Exercise => From the first line to the last, give the material again exactly, without the images.

Information given =>
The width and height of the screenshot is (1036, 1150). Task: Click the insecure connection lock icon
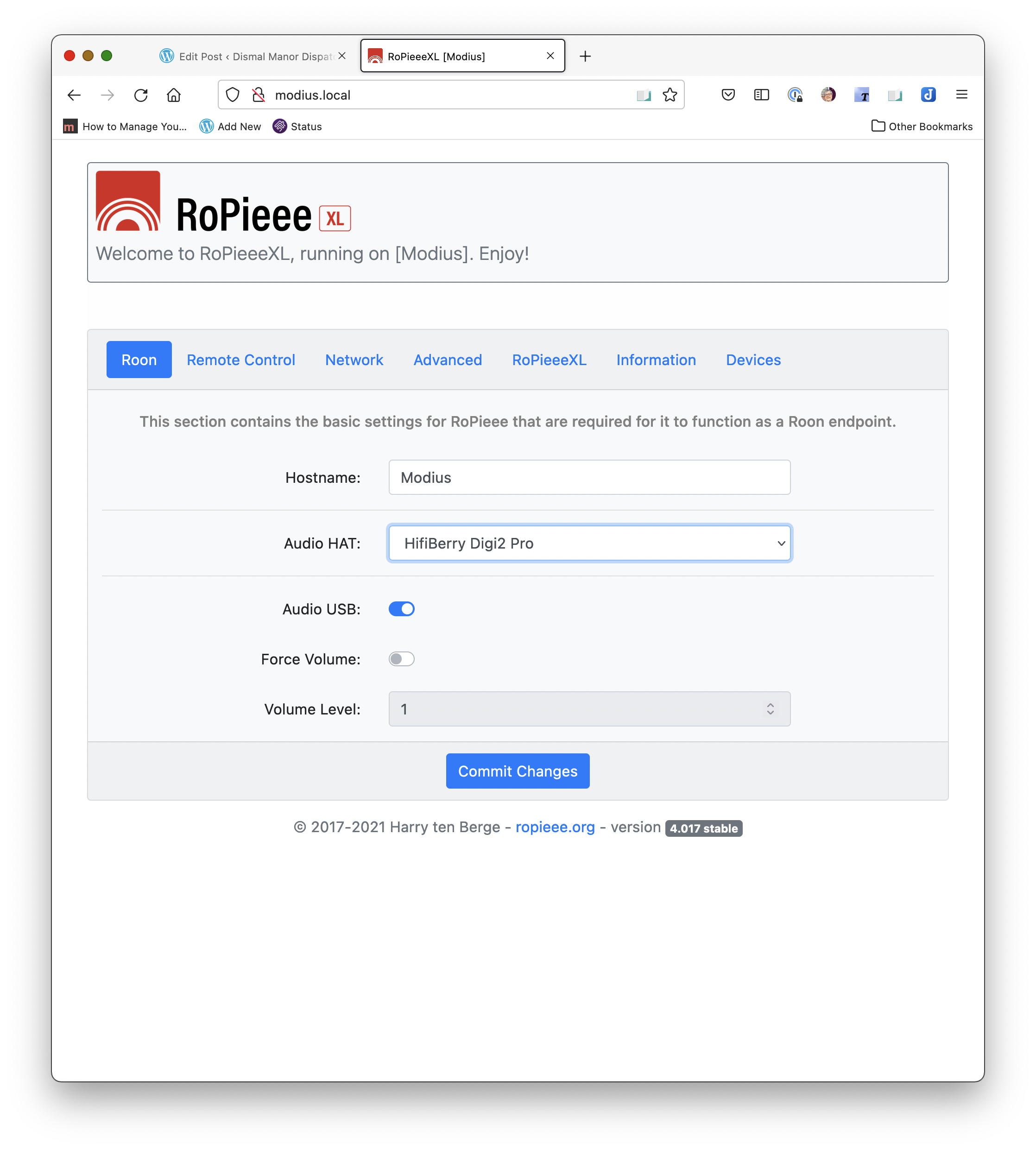pyautogui.click(x=259, y=95)

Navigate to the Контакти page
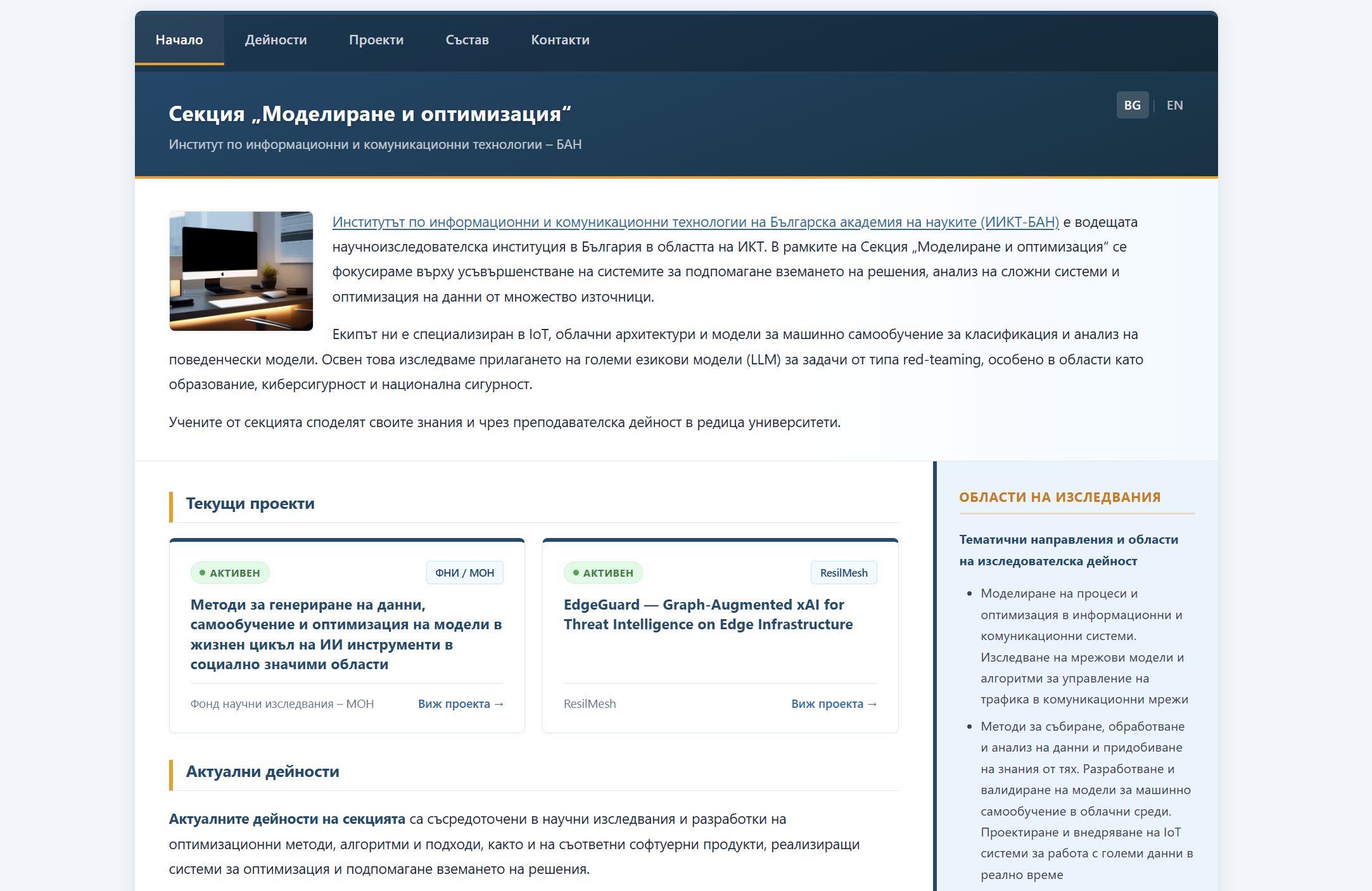point(560,40)
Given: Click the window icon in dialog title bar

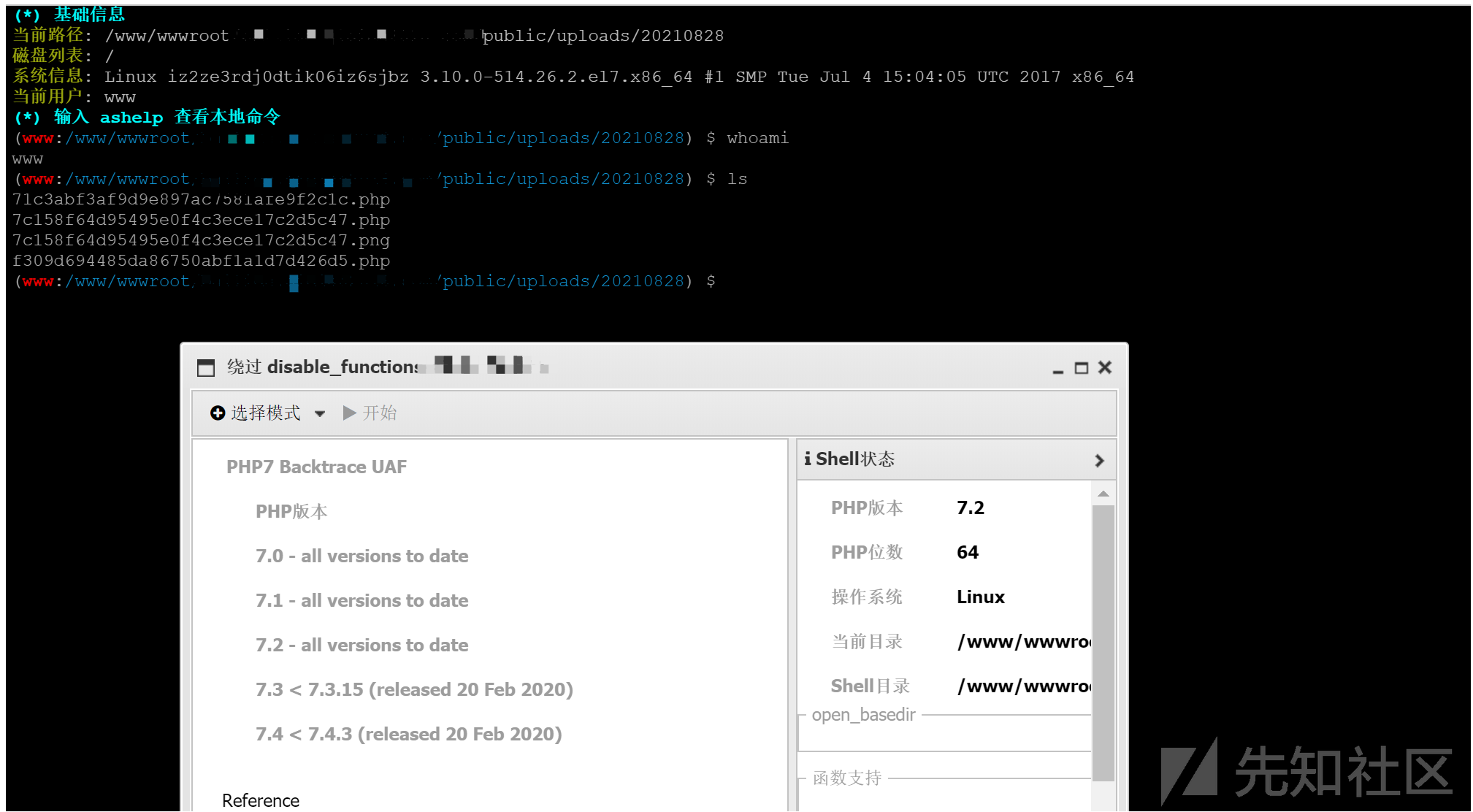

Reply =>
The width and height of the screenshot is (1036, 1150). Task: Click the insecure connection lock icon
pyautogui.click(x=259, y=95)

Navigate to the Контакти page
point(560,40)
Given: Click the window icon in dialog title bar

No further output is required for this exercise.